--- BEGIN RECORD EXCERPTS ---
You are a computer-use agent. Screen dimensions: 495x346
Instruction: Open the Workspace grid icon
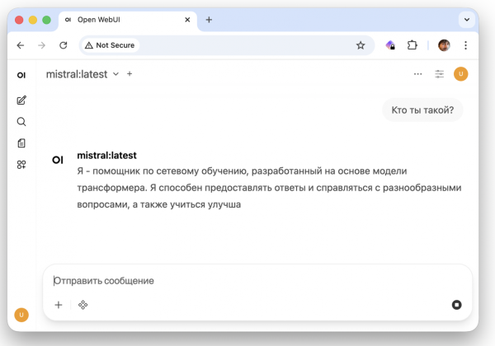pyautogui.click(x=21, y=165)
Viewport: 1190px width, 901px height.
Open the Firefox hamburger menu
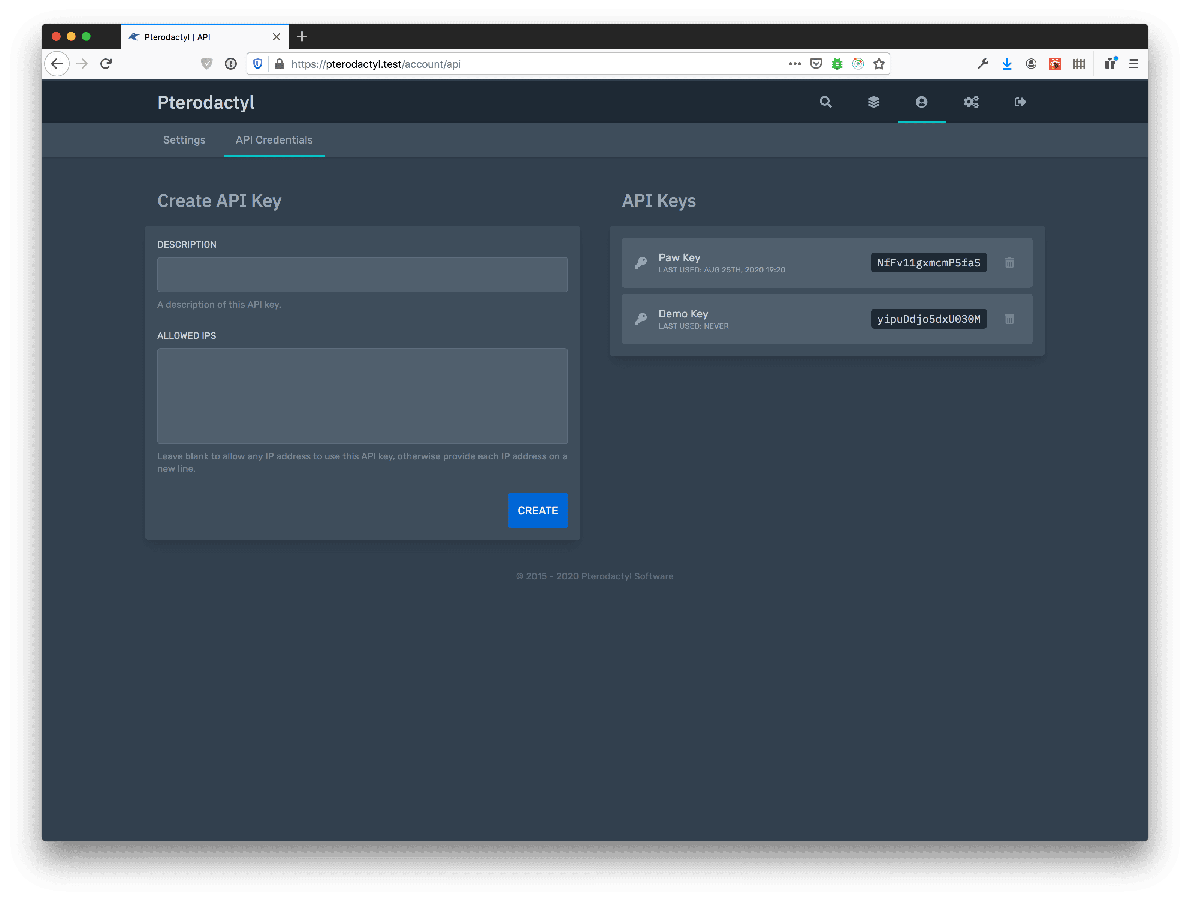[1133, 64]
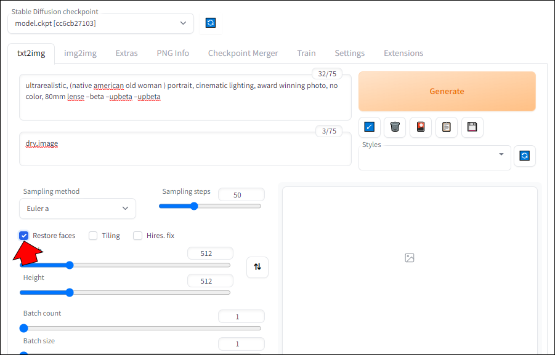Uncheck the Restore faces checkbox

point(24,236)
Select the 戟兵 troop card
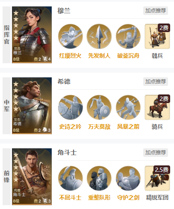 [x=157, y=36]
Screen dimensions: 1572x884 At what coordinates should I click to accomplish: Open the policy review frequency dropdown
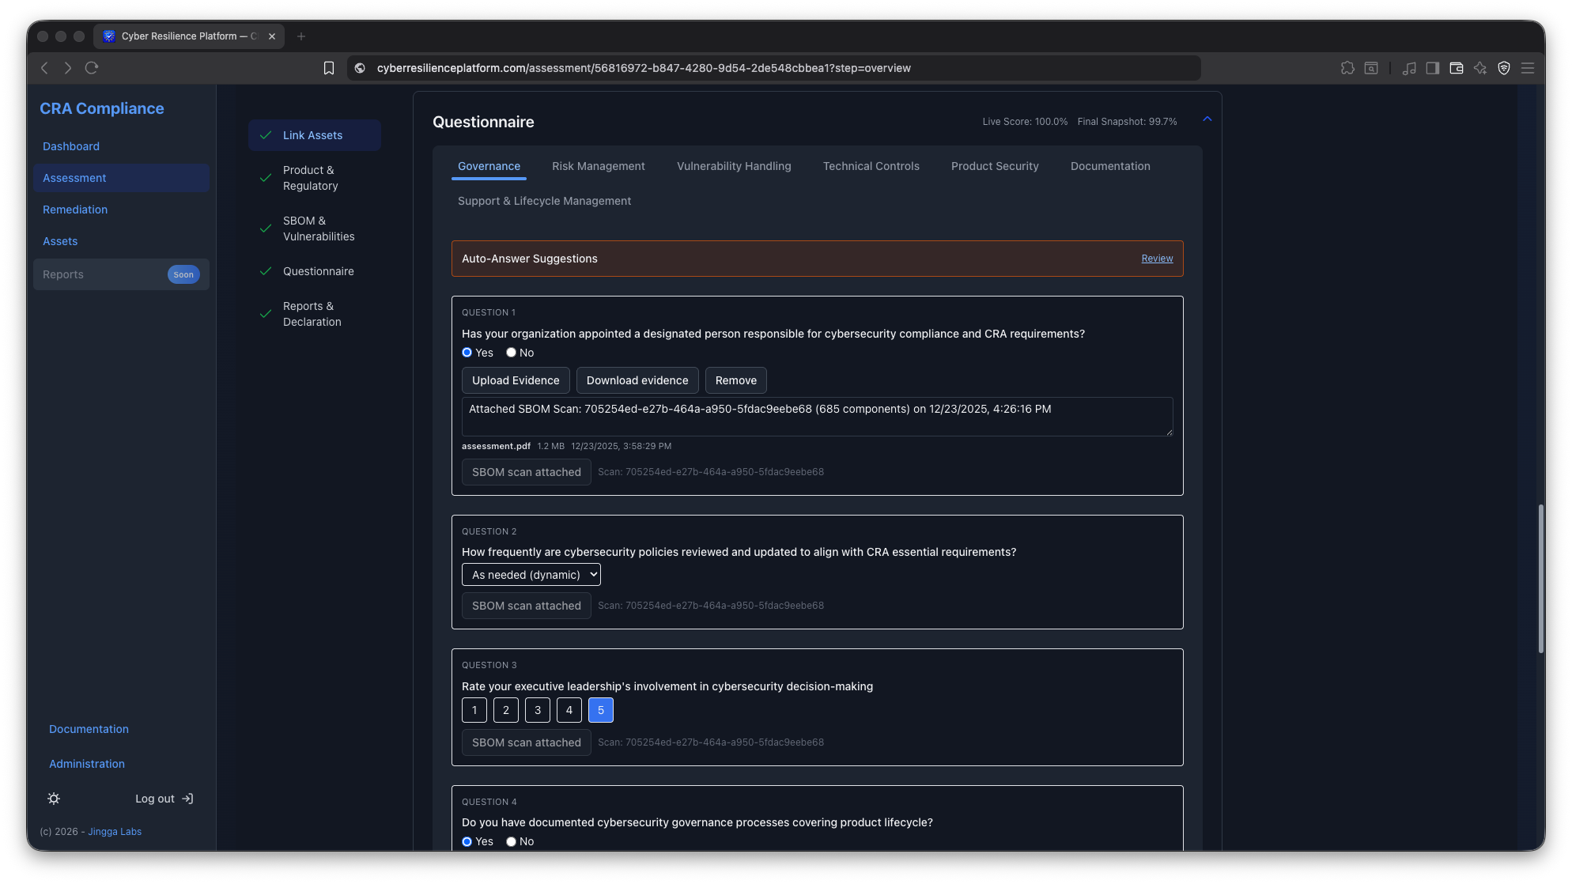point(531,574)
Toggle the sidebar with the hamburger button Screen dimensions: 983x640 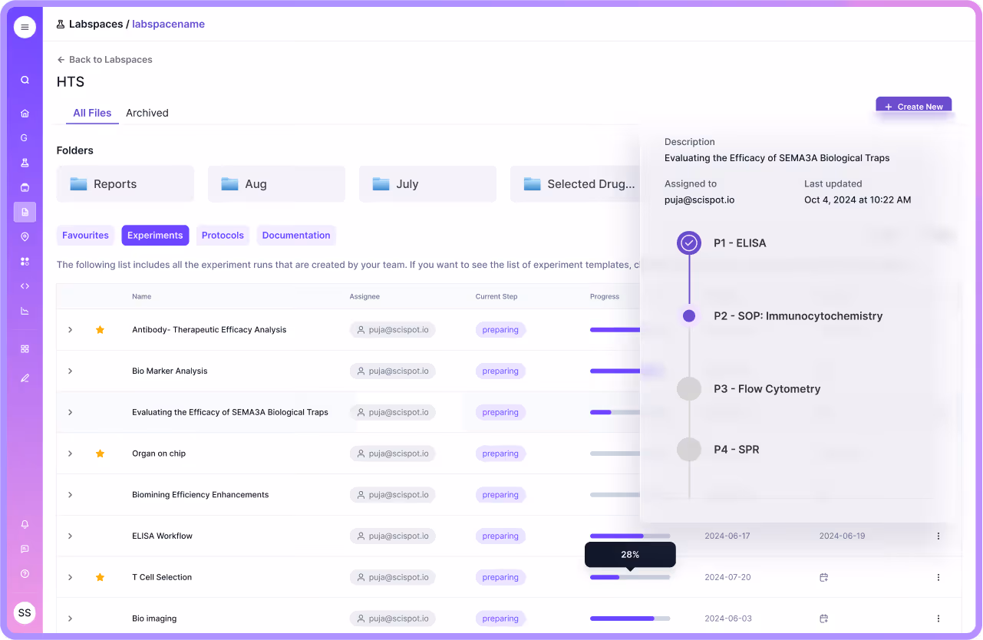24,26
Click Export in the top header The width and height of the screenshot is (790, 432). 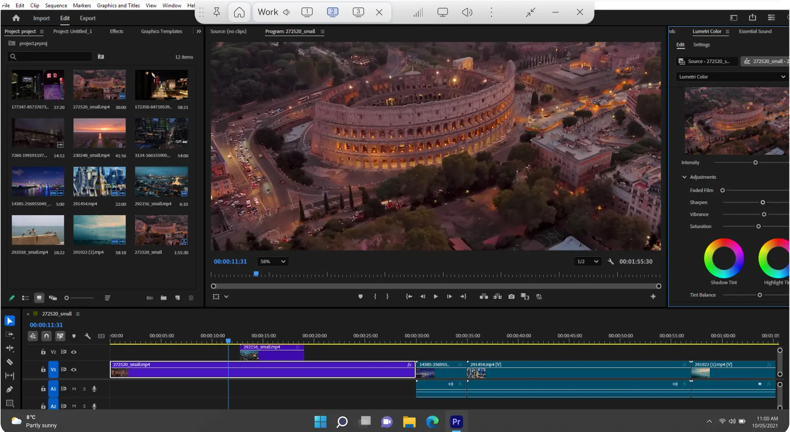pyautogui.click(x=87, y=18)
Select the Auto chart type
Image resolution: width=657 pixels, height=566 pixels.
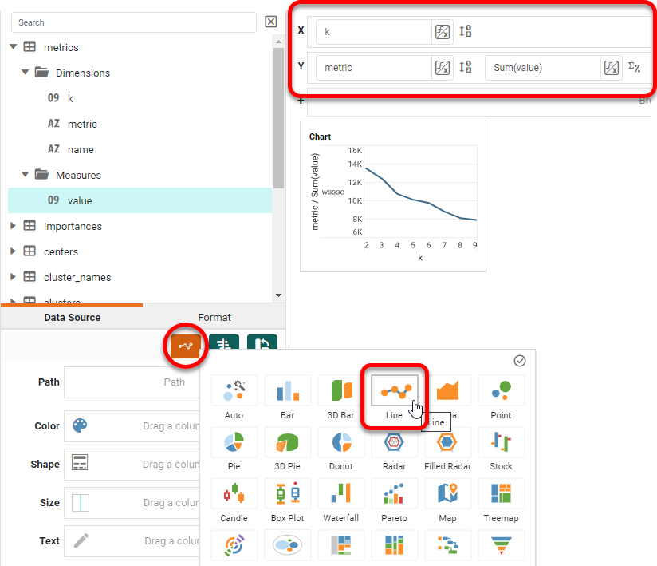[234, 390]
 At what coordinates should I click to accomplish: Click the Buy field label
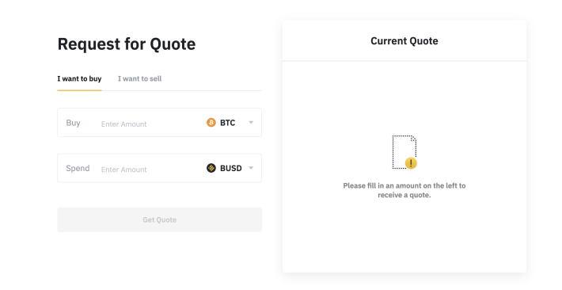pos(73,123)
--- END RECORD EXCERPTS ---
• **WRITTEN INSTRUCTION**: Copy the listing above from the line with "At what coordinates should I click to accomplish: Click" up to and including the last line, keeping the request. Multiply each coordinate in the answer by 1.9 and round it to a whole number, with halves rounding up, and leave out the pictures.

• **OUTPUT BELOW**:
 At what coordinates should I click to accomplish: Click the Buy field label
pos(139,234)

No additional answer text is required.